For others, looking for the third floor’s version of a casual Friday, there’s the second floor. Here, silence is implied, though if you break it no one will shush you or cast an icy stare; though, I might decide to stop working and listen in on your conversation. I don’t ever recall being shushed on the second floor. An appropriate response to such an affront would be, “Chill out, bro. Go to the third floor or pull that stick out of your…” And we’d both be right. That’s the beauty of the second floor, a jungle mentality where the strongest beast decides the volume of its kingdom.
The first floor is the seedy underbelly of the library. If you live in a city or simply have an affinity for public transportation, the first floor is definitely the place for you.
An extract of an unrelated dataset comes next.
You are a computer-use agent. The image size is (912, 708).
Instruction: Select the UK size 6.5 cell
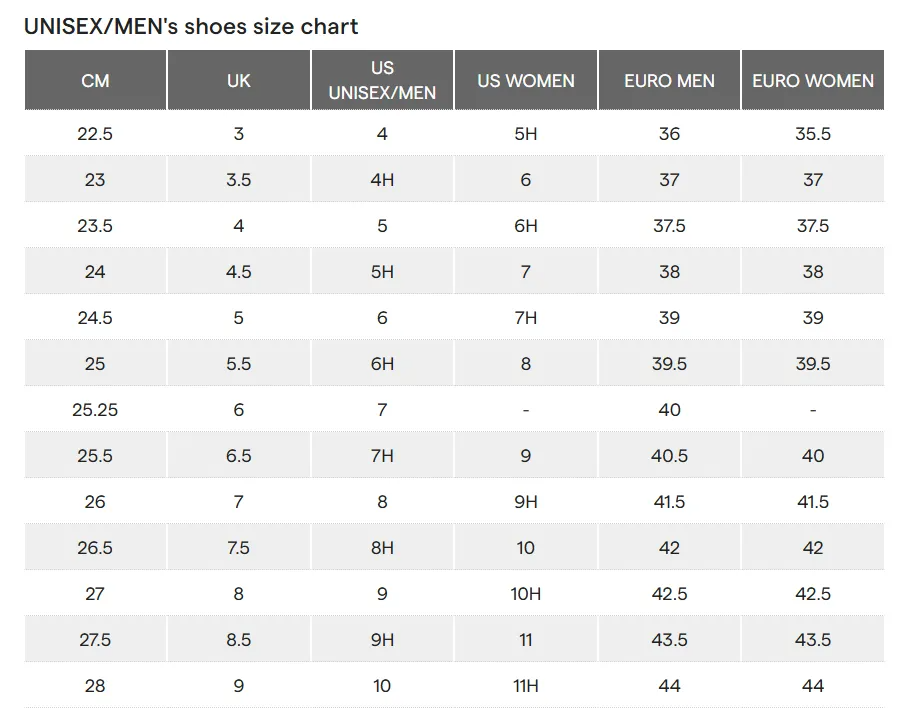[238, 456]
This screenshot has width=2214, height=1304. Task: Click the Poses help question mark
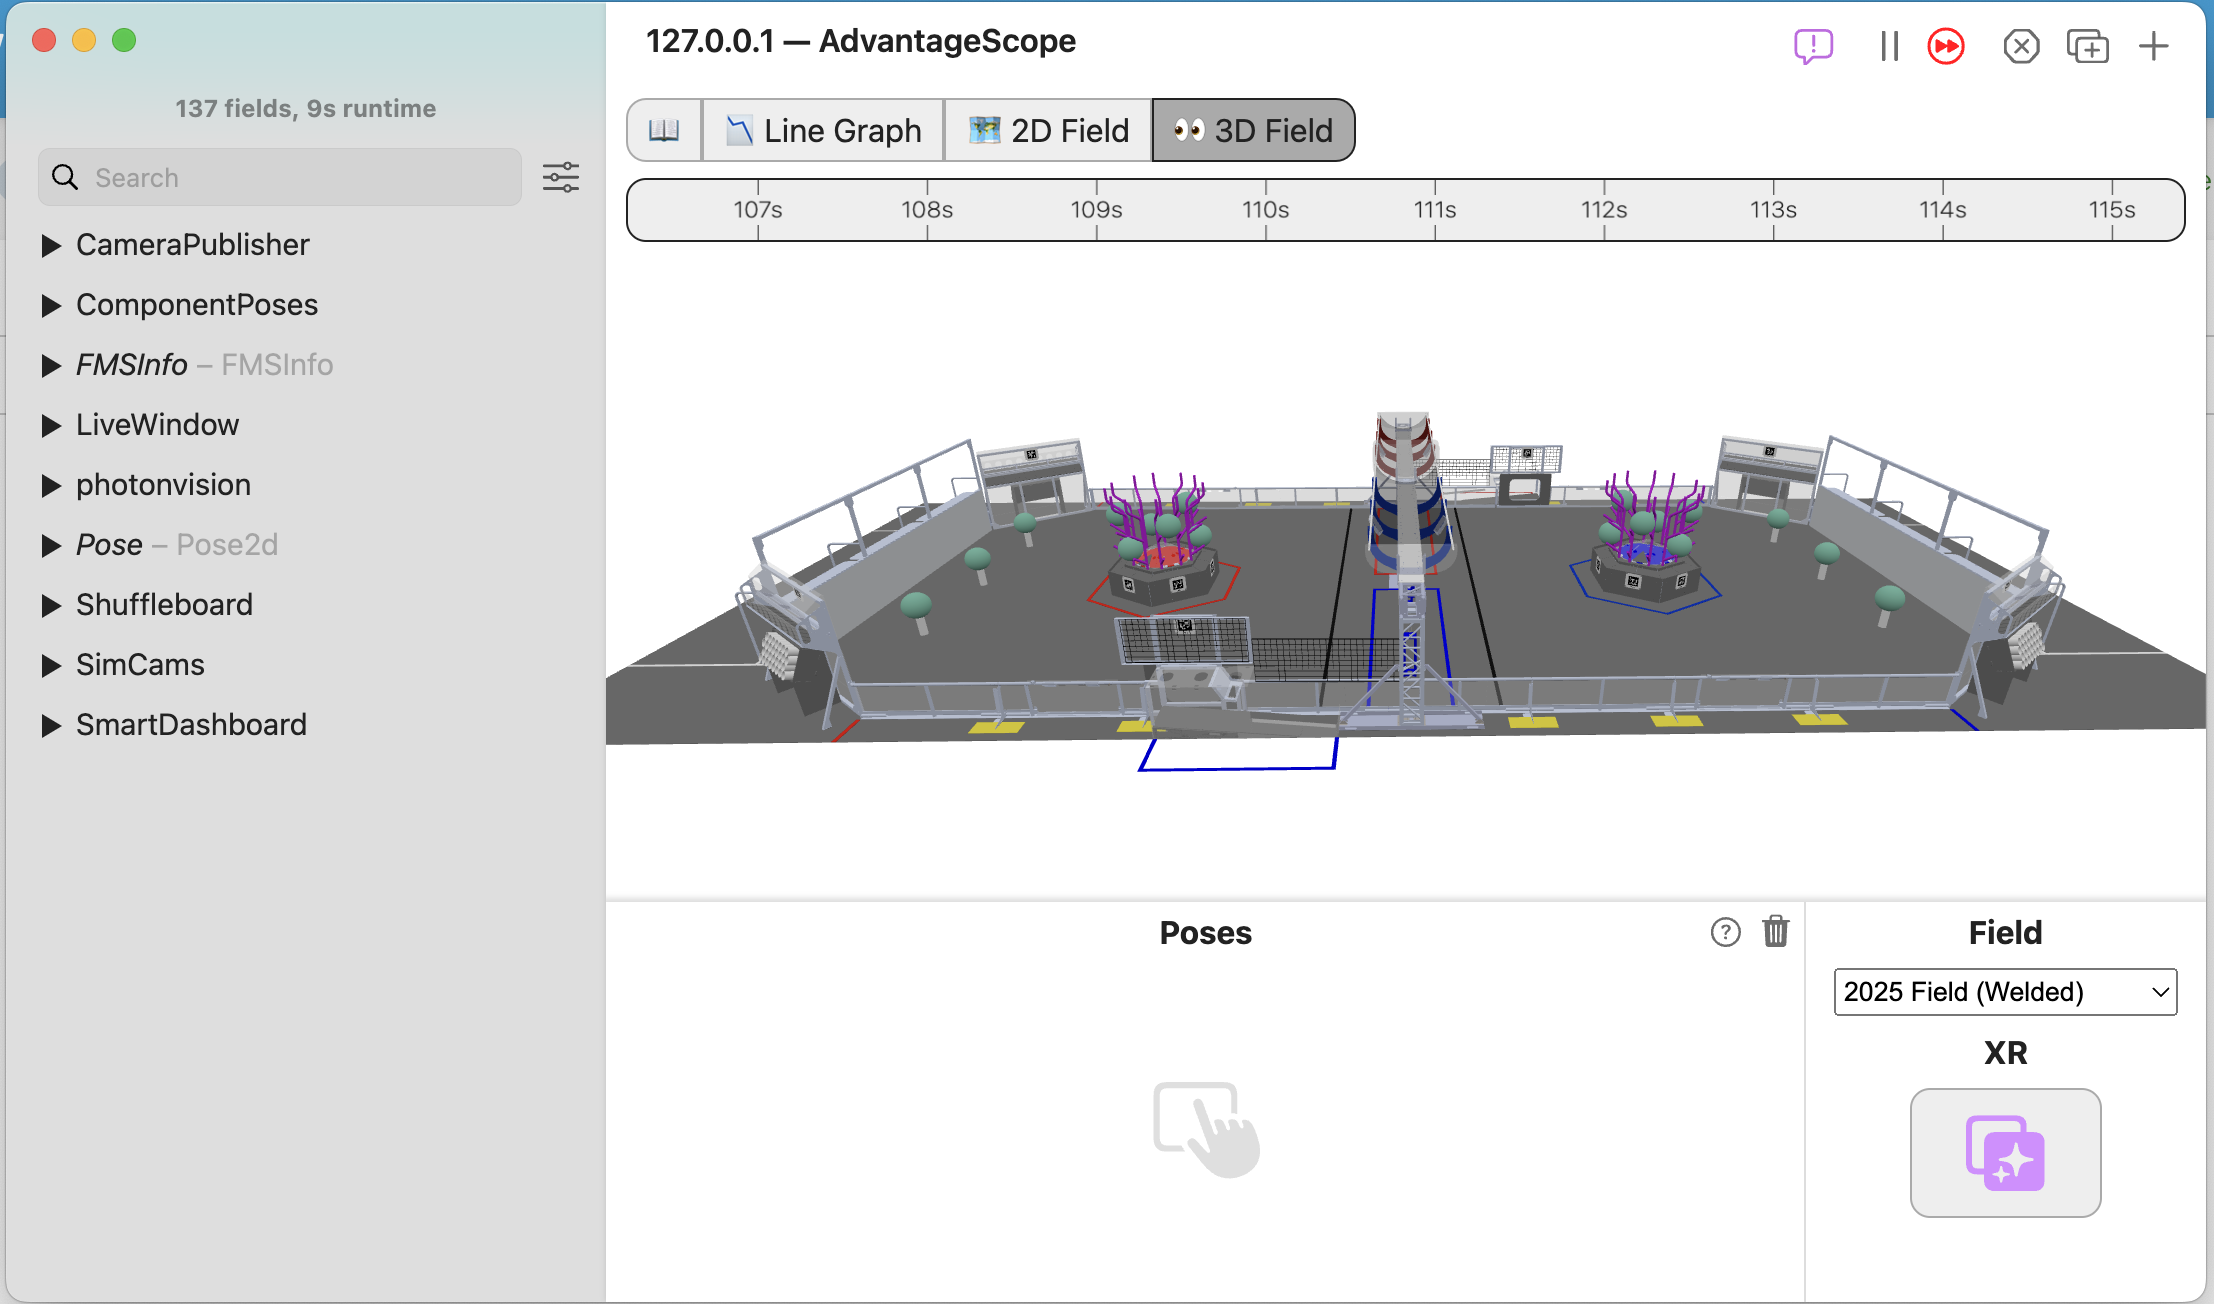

The first floor offers a constant flow of traffic from tour groups, e-mail checkers, coffee drinkers, in between class idlers, last-minute printers, walk-ins and people with serious work who can’t handle the intensity of the third floor. It’s really something special.
Over the course of my college career, I’ve come to realize I have no zone. It doesn’t matter which floor I choose, eventually and often quickly, my attention will take drastic turns from my work. I get horny on every level of the library. I stare into space. I pick my nose. I walk to the bathroom to look in the mirror. I wonder if the people around me will smell it if I fart. I walk around the library to spread my fart around, in hopes that no one will know it was mine. I play incessantly with my hair. I realize that that fart was a sign that I need to go to the bathroom in the basement – the one that no one knows about and no one uses, but smells like people know about and use it. I get horny.
There’s really no telling how little I’ll accomplish at the library. I’m lucky if I manage to read more than twenty pages in an hour. My work-put-in to hours-clocked ratio is astounding. But I still feel the pressure. In college, every hour gone by is a reminder of a looming deadline. Every time you get up for a drink of water you can hear that clock from 24 tick away as we head to commercial break. There’s never enough time in the day to get it all done. And until that last nuclear bomb is about to blow up somewhere in greater Los Angeles, the Jack Bauer within us all is compromised by an unmotivated nymphomaniac, picking his nose and farting on third floor when his cell phone goes off.
And therein lies the allure of the library. To head to the library is a declaration of studious intent. Once inside however, it’s up to each of us to navigate our own aimless wanderings and erotic fantasies and to decide whether or not we really set out to accomplish anything at all.